→ **Trecho para leitura**
= = =
Até aquele tempo, se um ser me visitava era apenas anjo ou demônio. Depois de uns anos, descobri que haviam outros com nomes diferentes, vindos de universos e dimensões diferentes.

Um sentimento muito forte induziu-me a ir para fora. Mas eu resistia. Eu sempre senti um misto de admiração e temor pelo vento, e ventava demais. Num dado momento não pude mais resistir, pois aquele impulso que se manifestava tornava-se incomodo. Então sai, levando comigo meu livro, e nos primeiros degraus da escadaria do prédio, que ficava ao ar livre, me sentei.

Cada vez mais o vento aumentava sua velocidade... Olhei para o céu temendo que por algum motivo algum Tufão tenha resolvido passear por ali. A vizinhança estava tranquila, os carros e trêns passavam como sempre... Tentava continuar a ler, mas o vento não permitia que as páginas ficassem imóveis.

De repente, senti uma sensação estranha, como se algo muito grande se aproximasse de mim. Olhei e era apenas a força do vento, mas este se acumulava ao meu lado. Fiquei confusa e ao mesmo tempo temerosa: não sabia da possibilidade do vento se aglomerar num mesmo espaço aberto desse modo. Esse acumulo de vento tornava-se cada vez mais evidente, que quase era possível ver um redemoinho ali. Eu fingia estar lendo... Eu fingia não estar percebendo aquilo... Meus olhos estavam arregalados, parados num ponto das páginas que se moviam. A sensação estranha aumentava, e ouvi como uma voz: '-Não tenha medo! Sou seu amigo!'

Não sei explicar por que naquele momento passei a chorar copiosamente. Era como se meu inconsciênte soubesse o que estava ali. As páginas do livro iam e vinham, de trás pra frente, e várias informações numa vez só eram enviadas para mim através daquela voz. Mantive-me imóvel... Com o olhar a frente no horizonte montanhoso, apenas ouvindo e sentindo...

O mesmo impulso que me moveu a sair surgiu, agora me ordenando entrar. E entrei. Sentei-me no tatame do quarto, estiquei os braços e alcancei a caneta e o caderno. Minhas mãos pareciam anestesiadas e rabiscavam... Eu tentava firmar as mãos, mas elas pareciam tremer sobre o papel. Pensei ter escrito uma página de rabiscos... Anos depois, alguém que folheava o caderno encontrou a página e perguntou: '- Você escreve em libanês?'. Olhei, e identifiquei uma e outra palavra que já havia me sido apresentada. Procurei por algum escrito árabe e ali estava: identico. O que ali estava escrito? Não sei... Não me atrevi a mostrar a mais ninguém.
= = =
→ **Entradas do conjunto**
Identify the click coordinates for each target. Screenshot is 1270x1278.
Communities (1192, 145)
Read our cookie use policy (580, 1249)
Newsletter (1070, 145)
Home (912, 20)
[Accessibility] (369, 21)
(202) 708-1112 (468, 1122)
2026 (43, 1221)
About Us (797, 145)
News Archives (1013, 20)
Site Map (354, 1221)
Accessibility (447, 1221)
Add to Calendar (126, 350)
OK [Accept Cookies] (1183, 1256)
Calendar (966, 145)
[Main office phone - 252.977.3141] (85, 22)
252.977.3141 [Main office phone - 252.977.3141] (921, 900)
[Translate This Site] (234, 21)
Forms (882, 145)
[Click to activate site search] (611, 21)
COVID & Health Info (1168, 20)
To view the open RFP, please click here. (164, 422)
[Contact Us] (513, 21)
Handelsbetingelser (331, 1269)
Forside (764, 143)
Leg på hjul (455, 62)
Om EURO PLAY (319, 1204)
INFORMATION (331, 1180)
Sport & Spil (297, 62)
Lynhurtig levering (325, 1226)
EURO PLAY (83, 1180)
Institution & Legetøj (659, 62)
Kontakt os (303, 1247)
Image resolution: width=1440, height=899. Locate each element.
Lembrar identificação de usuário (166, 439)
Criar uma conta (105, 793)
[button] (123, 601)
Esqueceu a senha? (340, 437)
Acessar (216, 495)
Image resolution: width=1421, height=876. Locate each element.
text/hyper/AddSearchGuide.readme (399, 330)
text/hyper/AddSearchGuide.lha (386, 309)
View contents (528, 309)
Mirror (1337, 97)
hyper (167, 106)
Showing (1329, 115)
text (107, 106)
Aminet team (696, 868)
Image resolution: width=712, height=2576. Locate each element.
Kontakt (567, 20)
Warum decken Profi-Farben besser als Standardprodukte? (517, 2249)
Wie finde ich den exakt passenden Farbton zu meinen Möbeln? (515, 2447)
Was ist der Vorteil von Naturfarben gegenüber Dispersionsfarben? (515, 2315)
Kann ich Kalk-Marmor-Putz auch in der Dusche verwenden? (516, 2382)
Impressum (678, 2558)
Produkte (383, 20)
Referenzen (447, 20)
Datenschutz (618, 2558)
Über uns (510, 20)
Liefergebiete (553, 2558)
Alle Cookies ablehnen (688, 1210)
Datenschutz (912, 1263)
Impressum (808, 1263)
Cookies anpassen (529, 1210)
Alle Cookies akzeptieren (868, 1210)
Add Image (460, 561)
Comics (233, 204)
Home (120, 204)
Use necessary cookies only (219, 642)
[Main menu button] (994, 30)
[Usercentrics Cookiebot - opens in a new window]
= = =
→ **Lista de tarefas**
1. No trecho sobre o vento, quais objetos quem narra leva consigo ou alcança com as mãos? Liste todos.
2. Transcreva o trecho sobre o vento de "Um sentimento muito" até "páginas ficassem imóveis.".

→ **Respostas abaixo**
1.
- livro
- caneta
- caderno

2.
Um sentimento muito forte induziu-me a ir para fora. Mas eu resistia. Eu sempre senti um misto de admiração e temor pelo vento, e ventava demais. Num dado momento não pude mais resistir, pois aquele impulso que se manifestava tornava-se incomodo. Então sai, levando comigo meu livro, e nos primeiros degraus da escadaria do prédio, que ficava ao ar livre, me sentei.

Cada vez mais o vento aumentava sua velocidade... Olhei para o céu temendo que por algum motivo algum Tufão tenha resolvido passear por ali. A vizinhança estava tranquila, os carros e trêns passavam como sempre... Tentava continuar a ler, mas o vento não permitia que as páginas ficassem imóveis.